UNA IGLESIA CON ROSTRO DE MUJER

Evelia Beltrán de Heredia

(CCP – Antequera)

Formo parte de una fraternidad franciscana que vive en Antequera. Nuestra manera de seguir a Jesús al estilo de Francisco de Asís ha sido y es de estar cerca de las realidades sociales desfavorecidas, compartiendo con otros la preocupación y el compromiso de transformar este mundo de  lucha por el poder, prestigio que margina, en una sociedad de iguales donde se reconozca la dignidad de cada persona, sin excluir razas, géneros. Esto es construir el Reino aquí y ahora. Con el protagonismo de todos y sin excluir a nadie. Así la Iglesia se parecería algo más a la comunidad de iguales que Jesús nos llama a formar. Él nos enseñó una forma de vida, no una religión.
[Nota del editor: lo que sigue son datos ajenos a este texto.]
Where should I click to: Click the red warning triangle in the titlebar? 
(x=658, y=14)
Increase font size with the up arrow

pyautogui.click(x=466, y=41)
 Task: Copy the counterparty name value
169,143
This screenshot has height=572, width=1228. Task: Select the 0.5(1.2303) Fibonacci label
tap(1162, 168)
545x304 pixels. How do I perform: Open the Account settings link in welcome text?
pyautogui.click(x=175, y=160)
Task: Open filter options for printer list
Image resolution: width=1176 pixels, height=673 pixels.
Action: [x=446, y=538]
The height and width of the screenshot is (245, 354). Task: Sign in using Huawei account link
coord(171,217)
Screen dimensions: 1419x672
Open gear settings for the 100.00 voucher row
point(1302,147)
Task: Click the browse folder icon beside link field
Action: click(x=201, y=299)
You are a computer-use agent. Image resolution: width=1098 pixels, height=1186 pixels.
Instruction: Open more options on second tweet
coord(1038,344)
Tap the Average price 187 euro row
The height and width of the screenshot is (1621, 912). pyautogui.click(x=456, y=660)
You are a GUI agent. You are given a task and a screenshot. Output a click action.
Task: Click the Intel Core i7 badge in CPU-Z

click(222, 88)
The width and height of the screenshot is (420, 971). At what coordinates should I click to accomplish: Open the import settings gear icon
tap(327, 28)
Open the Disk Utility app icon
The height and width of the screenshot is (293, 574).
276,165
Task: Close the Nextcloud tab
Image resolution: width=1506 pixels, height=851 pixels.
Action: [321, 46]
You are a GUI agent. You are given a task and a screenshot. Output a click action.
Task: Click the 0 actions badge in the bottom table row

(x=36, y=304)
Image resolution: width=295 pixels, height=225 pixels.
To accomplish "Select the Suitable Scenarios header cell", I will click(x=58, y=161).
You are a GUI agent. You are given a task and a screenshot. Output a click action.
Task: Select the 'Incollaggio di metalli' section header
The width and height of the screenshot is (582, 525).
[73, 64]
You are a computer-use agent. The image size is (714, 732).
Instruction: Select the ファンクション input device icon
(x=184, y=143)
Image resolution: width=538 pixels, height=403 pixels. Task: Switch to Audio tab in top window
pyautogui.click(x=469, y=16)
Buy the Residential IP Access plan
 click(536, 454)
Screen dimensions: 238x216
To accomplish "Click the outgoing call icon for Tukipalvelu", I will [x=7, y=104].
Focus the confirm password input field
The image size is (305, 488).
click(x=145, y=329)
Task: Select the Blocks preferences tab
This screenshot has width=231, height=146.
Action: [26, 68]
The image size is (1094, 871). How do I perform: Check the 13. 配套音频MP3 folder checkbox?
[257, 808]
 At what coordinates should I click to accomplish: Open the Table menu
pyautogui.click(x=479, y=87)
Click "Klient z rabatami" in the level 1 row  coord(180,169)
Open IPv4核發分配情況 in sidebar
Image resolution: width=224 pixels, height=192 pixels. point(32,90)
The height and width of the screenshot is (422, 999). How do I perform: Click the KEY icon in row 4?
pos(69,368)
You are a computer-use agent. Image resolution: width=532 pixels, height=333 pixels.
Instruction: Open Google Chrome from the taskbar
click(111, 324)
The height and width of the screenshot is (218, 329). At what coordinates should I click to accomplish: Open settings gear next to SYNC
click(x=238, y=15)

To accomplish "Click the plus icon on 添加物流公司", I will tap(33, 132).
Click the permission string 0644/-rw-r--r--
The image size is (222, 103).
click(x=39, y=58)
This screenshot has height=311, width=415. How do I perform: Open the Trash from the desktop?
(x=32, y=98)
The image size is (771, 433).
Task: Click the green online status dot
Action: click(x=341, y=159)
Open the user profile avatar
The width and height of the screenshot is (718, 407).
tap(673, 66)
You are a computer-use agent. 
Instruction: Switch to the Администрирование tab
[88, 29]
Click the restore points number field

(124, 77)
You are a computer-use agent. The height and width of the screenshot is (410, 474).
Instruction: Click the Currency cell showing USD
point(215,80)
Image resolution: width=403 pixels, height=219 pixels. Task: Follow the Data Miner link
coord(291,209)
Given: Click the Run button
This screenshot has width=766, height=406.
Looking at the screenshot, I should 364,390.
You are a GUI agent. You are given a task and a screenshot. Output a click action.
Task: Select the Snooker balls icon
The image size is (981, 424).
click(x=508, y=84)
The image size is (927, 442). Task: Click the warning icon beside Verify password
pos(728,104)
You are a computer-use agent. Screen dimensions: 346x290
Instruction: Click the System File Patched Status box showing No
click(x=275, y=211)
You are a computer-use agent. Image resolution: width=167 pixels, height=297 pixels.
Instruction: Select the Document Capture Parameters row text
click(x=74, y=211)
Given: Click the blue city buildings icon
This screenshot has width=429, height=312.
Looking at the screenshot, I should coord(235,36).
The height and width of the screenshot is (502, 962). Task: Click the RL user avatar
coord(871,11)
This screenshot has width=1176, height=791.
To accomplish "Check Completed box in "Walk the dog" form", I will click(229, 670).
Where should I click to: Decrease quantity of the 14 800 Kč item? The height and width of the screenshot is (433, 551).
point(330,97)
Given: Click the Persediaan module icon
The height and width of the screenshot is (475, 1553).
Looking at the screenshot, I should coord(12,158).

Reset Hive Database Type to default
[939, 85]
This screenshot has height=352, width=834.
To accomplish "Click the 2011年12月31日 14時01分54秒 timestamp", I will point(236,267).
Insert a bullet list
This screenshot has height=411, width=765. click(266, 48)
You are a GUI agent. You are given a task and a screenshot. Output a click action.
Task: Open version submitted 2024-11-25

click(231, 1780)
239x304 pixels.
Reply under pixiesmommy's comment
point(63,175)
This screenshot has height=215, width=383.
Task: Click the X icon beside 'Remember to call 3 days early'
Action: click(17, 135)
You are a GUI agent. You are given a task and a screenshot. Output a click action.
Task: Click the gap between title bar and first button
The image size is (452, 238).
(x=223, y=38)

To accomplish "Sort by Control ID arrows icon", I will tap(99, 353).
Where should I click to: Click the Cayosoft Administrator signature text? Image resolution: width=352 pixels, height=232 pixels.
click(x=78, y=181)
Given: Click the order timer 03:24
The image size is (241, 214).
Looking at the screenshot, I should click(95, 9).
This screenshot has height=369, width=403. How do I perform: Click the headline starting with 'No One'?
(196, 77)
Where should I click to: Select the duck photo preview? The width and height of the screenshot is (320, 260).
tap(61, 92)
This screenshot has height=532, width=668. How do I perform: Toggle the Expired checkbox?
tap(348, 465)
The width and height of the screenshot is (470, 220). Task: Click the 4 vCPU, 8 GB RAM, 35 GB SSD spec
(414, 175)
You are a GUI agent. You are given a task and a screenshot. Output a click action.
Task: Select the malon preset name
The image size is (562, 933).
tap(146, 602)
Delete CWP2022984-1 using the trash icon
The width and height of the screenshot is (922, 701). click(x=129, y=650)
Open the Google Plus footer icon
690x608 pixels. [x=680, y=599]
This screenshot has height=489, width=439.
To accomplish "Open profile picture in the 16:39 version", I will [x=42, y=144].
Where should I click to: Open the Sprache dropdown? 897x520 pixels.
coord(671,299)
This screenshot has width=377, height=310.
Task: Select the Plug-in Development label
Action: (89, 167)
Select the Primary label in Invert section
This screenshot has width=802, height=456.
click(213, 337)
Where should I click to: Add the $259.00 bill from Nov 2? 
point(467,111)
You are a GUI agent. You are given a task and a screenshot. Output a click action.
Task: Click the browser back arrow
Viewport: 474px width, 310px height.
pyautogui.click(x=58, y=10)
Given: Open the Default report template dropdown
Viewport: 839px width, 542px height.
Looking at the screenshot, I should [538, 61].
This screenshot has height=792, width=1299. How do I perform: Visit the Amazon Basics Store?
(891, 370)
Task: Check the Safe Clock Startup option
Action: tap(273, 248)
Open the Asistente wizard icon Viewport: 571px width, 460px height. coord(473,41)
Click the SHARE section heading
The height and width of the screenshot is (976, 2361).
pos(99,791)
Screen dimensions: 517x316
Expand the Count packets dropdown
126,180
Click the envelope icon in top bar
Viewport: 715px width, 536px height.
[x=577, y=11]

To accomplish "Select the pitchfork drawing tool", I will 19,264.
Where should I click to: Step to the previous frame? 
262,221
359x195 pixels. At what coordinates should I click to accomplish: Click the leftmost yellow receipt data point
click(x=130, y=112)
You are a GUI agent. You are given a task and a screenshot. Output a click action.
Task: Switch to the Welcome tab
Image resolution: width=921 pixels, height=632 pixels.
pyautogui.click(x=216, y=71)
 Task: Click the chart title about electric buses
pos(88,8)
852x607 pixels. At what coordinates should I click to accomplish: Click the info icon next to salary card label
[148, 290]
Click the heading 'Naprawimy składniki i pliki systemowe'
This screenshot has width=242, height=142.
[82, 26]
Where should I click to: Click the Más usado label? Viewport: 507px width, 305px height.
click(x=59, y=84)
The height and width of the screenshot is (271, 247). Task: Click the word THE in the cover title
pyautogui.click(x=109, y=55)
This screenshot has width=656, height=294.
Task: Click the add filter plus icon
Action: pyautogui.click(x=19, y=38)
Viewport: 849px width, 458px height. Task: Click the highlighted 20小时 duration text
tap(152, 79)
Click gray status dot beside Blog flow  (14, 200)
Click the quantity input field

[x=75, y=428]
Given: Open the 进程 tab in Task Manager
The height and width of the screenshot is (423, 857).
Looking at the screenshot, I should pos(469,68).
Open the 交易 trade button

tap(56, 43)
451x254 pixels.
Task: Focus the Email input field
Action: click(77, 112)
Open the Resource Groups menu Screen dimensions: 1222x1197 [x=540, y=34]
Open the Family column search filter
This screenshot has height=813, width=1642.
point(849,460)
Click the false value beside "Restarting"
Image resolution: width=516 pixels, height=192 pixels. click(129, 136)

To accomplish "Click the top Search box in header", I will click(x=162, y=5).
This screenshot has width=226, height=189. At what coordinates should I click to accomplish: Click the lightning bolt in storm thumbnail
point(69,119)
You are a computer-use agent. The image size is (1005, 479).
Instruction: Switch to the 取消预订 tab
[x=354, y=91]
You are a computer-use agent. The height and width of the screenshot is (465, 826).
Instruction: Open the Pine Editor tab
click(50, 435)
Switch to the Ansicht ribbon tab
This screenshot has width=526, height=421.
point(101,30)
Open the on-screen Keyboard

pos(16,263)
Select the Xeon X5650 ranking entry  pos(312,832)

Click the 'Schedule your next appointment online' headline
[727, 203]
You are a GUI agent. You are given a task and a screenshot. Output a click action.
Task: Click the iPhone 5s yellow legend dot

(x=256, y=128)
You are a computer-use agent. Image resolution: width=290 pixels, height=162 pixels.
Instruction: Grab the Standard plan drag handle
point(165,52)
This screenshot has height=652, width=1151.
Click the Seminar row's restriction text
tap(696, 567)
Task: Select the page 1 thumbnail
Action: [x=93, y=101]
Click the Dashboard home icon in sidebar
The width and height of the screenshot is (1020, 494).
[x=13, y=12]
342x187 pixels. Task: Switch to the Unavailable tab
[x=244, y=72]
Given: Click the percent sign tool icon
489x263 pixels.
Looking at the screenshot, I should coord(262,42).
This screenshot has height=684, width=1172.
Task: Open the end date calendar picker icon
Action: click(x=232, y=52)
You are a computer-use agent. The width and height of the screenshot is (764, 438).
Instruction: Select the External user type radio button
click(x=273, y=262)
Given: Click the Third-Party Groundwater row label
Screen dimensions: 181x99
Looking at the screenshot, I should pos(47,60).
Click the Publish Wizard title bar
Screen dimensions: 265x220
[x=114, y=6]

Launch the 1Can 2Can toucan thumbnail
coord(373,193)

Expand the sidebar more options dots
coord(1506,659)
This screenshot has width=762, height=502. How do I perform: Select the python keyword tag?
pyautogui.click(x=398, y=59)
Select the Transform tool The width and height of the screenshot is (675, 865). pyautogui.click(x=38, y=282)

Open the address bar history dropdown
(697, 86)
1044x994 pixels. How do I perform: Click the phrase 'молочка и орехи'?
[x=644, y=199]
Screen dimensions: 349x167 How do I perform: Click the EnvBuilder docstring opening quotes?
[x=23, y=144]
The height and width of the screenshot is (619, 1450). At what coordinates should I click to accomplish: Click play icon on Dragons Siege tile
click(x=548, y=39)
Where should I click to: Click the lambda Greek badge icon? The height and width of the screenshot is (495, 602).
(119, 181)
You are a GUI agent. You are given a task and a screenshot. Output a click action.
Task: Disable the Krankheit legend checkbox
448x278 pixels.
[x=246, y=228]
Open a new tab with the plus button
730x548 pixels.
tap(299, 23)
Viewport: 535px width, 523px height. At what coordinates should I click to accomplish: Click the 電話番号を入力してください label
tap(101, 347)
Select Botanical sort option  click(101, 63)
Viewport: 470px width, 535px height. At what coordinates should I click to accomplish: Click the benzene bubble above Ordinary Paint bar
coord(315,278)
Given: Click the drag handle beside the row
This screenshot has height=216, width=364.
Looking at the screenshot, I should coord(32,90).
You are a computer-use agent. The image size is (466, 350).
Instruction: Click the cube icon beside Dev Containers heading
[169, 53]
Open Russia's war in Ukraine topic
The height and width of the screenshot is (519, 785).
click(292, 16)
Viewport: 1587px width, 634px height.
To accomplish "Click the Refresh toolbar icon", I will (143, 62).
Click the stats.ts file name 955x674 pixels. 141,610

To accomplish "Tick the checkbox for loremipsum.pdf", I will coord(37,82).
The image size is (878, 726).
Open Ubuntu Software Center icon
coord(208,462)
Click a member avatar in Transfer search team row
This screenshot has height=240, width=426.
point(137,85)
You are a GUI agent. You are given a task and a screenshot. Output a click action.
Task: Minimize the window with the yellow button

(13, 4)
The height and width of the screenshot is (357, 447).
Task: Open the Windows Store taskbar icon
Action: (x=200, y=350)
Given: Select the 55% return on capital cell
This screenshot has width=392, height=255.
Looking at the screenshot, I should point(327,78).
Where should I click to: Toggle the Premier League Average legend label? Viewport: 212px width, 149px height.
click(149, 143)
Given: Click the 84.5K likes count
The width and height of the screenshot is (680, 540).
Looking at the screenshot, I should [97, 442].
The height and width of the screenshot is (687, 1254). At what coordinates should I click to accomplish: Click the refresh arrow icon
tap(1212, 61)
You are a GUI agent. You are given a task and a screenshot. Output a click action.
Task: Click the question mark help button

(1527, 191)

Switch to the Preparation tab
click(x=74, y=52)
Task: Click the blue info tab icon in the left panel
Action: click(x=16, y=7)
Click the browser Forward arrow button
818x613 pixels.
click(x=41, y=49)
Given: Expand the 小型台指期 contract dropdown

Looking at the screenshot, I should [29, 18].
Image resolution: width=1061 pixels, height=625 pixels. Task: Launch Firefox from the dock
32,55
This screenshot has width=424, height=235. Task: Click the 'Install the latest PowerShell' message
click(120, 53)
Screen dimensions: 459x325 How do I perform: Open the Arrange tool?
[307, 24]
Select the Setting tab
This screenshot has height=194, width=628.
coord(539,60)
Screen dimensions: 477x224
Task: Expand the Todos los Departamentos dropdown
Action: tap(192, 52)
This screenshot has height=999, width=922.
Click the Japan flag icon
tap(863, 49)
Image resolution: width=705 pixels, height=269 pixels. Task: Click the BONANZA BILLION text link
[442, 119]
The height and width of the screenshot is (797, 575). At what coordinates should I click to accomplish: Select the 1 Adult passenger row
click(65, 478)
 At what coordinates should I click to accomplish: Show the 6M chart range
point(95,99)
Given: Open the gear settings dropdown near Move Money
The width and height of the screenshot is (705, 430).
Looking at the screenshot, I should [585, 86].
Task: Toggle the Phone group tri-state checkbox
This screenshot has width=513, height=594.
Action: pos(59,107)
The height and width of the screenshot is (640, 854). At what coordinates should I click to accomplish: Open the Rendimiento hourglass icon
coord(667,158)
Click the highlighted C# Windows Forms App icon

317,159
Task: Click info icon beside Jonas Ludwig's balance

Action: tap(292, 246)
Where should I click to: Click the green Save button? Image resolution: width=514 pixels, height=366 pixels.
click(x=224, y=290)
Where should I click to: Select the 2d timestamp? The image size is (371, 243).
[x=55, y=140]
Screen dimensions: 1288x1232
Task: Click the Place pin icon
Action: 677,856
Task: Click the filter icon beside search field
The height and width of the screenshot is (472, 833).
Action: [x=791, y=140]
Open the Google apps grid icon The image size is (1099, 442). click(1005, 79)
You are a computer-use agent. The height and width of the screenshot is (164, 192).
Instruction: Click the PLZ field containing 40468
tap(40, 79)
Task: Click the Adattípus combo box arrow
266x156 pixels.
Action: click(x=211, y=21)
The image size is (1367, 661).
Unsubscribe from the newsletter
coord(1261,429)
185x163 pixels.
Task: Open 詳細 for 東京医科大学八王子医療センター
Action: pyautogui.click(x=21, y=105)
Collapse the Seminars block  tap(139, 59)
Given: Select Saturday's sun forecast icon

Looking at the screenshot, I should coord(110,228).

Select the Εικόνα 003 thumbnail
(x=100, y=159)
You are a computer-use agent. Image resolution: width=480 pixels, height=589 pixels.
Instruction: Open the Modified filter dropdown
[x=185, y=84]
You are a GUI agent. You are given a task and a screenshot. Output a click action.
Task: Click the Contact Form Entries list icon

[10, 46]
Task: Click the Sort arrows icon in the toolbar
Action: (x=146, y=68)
Si recorremos el evangelio  nos percatamos que lo de Jesús de Nazaret fue reconocer, valorar, dignificar, dar vida a todos, pero con particular predilección por todos aquellos que la sociedad y la religión de su tiempo daba de lado o marginaba. Este era el caso de las mujeres. Jesús se acercó a ellas, las tocó, las llamó por su nombre sea cual sea su condición. Las conoció, reconoció, devolvió su dignidad de persona, las incluyó en el grupo de amigas y discípulas, les envió a dar la Buena Noticia de que estaba vivo. Si, Jesús vino a enseñarnos una nueva forma de vida basada en la acogida a toda persona por encima de sexos, categorías, leyes, teniendo como ley suprema la de “amaos unos a otros” y “servíos mutuamente”. Es bueno y saludable recordar algunas de sus palabras dichas a mujeres: “mucho se le perdonó a quien mucho amó”, “no llores”, “vete en paz”, “¿quién me ha tocado?”, “vete a decir a mis hermanos…”.

¿Qué ha pasado, qué pasa hoy con las mujeres que siendo portadoras de tal mensaje, protagonistas, junto con otros, del proyecto del Padre que Jesús nos ha comunicado, no son merecedoras de representar y presentar el mensaje del evangelio en igualdad con la otra mitad de varones que formamos la humanidad? Pues está muy claro. Que la sociedad y la religión patriarcal con la que se enfrentó Jesús  varía muy poco con la de hoy que se ha encargado y se encarga de relegarnos a tareas domésticas o de servicios que tan dignos son. La vitalidad, dinamismo, representatividad de las primeras comunidades, pronto fueron asfixiadas por las leyes machistas de entonces como lo son las de ahora.

Pero estamos orgullosas de que poco a poco vamos tomando conciencia, espacio, protagonismo en la Iglesia de hoy gracias a la reflexión, valentía, estudio, aporte teológico de tantas y tantas mujeres a lo largo de la historia.

Sentimos que al contacto con las comunidades cristianas de base y de otros grupos solidarios donde se busca vivir de manera más acorde con la fraternidad de iguales que nos enseñó Jesús, en el compromiso de devolver la dignidad  a quienes no la tienen, nuestra fe y nuestra vida se van unificando.

No nos gusta, no estamos de acuerdo y cuestiona a la vez esta Iglesia patriarcal que aparece como poder, prestigio, que condena, no reconociendo la igualdad de género en su magisterio y ministerio; dejando, marginando la mitad de la humanidad, las mujeres, para tareas subsidiarias o de servicios que también hay que dignificar y realizar.

Preferimos, estamos de acuerdo y nos identificamos con  una Iglesia al estilo de Comunidades Cristianas de Base, donde celebramos la fe desde la vida y vida desde la fe, sin liderazgos de personas ni de géneros. Con la participación de todos. Dando protagonismo a la Comunidad, orientamos la vida y el crecimiento cristiano a la luz e interpelación de la Palabra de Dios y del grito de nuestros hermanos sufriente. El tema que nos ocupa y preocupa en este momento es el del decrecimiento y la austeridad compartida. Cuánto camino nos queda  a todos aún por recorrer en este sentido. Cuánto prestigio, poder, protagonismo tenemos que dejar y más en la Iglesia institución y patriarcal. Entonces estaremos más cerca del Proyecto de Vida que Jesús nos pide y estaremos más capacitados para las tareas del Reino.